Once you have read the records, write them out again exactly.

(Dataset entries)
........
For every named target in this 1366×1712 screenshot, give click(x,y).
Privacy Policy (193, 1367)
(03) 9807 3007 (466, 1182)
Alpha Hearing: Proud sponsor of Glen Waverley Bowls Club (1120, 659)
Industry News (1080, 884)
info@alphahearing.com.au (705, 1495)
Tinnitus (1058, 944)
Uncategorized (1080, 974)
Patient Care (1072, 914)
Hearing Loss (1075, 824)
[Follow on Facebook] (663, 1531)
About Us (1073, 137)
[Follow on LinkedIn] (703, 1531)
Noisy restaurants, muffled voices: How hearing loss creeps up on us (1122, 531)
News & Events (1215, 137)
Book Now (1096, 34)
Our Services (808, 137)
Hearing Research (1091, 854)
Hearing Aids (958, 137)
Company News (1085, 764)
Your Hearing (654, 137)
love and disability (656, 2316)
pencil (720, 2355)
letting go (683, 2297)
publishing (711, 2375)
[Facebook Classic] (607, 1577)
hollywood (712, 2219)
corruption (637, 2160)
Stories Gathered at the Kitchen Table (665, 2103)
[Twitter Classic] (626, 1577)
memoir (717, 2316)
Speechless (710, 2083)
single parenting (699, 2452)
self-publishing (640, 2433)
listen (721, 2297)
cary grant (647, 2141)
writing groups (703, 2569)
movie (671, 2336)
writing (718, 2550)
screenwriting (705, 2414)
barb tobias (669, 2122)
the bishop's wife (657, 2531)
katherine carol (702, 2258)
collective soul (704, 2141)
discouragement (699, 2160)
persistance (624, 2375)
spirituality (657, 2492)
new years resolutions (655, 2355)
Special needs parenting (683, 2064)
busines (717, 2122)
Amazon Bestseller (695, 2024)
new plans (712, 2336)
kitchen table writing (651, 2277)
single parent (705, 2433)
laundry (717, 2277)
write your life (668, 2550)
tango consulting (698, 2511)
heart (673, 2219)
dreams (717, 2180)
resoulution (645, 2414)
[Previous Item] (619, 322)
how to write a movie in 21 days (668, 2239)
........
> [Written reply]
For every named target in this 1366×1712 screenshot, give click(x,y).
Privacy Policy (193, 1367)
(03) 9807 3007 (466, 1182)
Alpha Hearing: Proud sponsor of Glen Waverley Bowls Club (1120, 659)
Industry News (1080, 884)
info@alphahearing.com.au (705, 1495)
Tinnitus (1058, 944)
Uncategorized (1080, 974)
Patient Care (1072, 914)
Hearing Loss (1075, 824)
[Follow on Facebook] (663, 1531)
About Us (1073, 137)
[Follow on LinkedIn] (703, 1531)
Noisy restaurants, muffled voices: How hearing loss creeps up on us (1122, 531)
News & Events (1215, 137)
Book Now (1096, 34)
Our Services (808, 137)
Hearing Research (1091, 854)
Hearing Aids (958, 137)
Company News (1085, 764)
Your Hearing (654, 137)
love and disability (656, 2316)
pencil (720, 2355)
letting go (683, 2297)
publishing (711, 2375)
[Facebook Classic] (607, 1577)
hollywood (712, 2219)
corruption (637, 2160)
Stories Gathered at the Kitchen Table (665, 2103)
[Twitter Classic] (626, 1577)
memoir (717, 2316)
Speechless (710, 2083)
single parenting (699, 2452)
self-publishing (640, 2433)
listen (721, 2297)
cary grant (647, 2141)
writing groups (703, 2569)
movie (671, 2336)
writing (718, 2550)
screenwriting (705, 2414)
barb tobias (669, 2122)
the bishop's wife (657, 2531)
katherine carol (702, 2258)
collective soul (704, 2141)
discouragement (699, 2160)
persistance (624, 2375)
spirituality (657, 2492)
new years resolutions (655, 2355)
Special needs parenting (683, 2064)
busines (717, 2122)
Amazon Bestseller (695, 2024)
new plans (712, 2336)
kitchen table writing (651, 2277)
single parent (705, 2433)
laundry (717, 2277)
write your life (668, 2550)
tango consulting (698, 2511)
heart (673, 2219)
dreams (717, 2180)
resoulution (645, 2414)
[Previous Item] (619, 322)
how to write a movie in 21 days (668, 2239)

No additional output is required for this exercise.